[Stored items]
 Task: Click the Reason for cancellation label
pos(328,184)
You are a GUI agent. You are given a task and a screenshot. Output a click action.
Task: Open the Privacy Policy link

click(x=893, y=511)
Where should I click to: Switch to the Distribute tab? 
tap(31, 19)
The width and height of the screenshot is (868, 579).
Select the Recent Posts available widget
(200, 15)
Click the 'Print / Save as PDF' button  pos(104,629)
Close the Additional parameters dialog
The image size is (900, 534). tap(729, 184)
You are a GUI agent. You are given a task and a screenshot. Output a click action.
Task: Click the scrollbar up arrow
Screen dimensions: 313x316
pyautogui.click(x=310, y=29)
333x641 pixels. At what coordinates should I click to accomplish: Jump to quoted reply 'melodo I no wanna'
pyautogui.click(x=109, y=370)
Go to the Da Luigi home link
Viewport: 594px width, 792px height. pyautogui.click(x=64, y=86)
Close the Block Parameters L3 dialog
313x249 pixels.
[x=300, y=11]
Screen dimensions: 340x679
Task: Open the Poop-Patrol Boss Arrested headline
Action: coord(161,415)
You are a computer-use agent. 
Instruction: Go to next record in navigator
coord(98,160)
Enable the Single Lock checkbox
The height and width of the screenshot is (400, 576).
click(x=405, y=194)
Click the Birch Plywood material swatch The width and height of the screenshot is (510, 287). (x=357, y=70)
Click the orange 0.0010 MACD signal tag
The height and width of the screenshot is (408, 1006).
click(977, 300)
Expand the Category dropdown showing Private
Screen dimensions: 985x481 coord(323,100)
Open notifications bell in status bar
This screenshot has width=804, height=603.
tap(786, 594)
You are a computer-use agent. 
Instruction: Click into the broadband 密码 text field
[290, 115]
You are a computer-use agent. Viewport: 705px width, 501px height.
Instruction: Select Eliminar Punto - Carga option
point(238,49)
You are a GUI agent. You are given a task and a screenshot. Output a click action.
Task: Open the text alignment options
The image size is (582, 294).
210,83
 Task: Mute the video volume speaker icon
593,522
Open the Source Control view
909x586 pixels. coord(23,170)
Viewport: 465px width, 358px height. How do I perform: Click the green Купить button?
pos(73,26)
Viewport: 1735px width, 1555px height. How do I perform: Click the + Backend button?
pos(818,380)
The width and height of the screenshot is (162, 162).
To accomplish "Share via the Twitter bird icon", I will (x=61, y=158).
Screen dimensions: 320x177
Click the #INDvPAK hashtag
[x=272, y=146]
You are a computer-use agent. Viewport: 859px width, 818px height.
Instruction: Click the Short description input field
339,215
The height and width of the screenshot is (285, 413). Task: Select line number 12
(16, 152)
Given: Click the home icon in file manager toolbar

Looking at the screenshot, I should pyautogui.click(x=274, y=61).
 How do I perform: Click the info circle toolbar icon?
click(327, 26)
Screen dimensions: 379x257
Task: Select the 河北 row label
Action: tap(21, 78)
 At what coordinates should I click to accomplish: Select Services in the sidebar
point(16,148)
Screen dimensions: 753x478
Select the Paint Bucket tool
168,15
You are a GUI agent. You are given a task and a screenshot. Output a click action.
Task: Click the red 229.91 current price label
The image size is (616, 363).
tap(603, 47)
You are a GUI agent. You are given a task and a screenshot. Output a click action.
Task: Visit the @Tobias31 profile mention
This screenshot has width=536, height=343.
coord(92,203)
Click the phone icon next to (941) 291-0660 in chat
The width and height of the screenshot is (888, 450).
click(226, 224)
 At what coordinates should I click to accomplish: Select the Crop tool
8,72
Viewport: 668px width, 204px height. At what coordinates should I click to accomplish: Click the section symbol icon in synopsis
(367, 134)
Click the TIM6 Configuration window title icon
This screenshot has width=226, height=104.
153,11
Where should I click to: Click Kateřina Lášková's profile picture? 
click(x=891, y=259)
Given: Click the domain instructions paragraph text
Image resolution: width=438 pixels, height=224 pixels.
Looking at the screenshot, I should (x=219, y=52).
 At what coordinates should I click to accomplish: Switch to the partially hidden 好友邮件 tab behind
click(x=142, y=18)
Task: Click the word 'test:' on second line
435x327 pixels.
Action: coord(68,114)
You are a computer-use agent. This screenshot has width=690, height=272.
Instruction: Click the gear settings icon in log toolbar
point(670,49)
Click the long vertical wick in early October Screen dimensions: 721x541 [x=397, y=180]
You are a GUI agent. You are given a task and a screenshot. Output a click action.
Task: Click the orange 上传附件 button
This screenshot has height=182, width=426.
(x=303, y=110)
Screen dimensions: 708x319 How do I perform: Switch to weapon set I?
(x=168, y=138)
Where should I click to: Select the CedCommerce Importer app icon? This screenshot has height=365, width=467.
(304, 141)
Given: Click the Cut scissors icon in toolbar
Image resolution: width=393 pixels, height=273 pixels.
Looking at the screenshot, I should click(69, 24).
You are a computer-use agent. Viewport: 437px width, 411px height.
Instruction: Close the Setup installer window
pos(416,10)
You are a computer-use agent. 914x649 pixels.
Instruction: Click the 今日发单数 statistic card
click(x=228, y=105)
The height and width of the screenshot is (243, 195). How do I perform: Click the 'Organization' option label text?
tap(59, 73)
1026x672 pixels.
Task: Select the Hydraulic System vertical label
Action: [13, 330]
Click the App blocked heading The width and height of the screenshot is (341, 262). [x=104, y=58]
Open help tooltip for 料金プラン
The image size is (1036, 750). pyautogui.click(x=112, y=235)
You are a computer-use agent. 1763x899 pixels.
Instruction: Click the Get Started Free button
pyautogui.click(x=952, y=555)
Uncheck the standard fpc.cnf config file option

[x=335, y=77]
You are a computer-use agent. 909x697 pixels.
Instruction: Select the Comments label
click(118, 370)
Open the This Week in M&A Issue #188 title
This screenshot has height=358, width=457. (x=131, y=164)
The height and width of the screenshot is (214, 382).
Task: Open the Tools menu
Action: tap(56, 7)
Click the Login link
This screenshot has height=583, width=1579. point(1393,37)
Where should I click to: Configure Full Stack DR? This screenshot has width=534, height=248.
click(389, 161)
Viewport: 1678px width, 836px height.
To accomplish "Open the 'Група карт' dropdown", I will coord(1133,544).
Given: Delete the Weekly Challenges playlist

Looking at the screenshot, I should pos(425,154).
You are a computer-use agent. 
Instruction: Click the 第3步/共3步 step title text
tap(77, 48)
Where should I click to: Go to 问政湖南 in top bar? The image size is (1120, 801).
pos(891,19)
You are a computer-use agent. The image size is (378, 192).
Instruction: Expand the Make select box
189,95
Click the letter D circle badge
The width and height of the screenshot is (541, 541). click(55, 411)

Assignment: Please copy each line of the entries in which the word "will" shows up.

Answer to the exercise:
To accomplish "Share via the Twitter bird icon", I will (x=61, y=158).
To accomplish "Open the 'Група карт' dropdown", I will coord(1133,544).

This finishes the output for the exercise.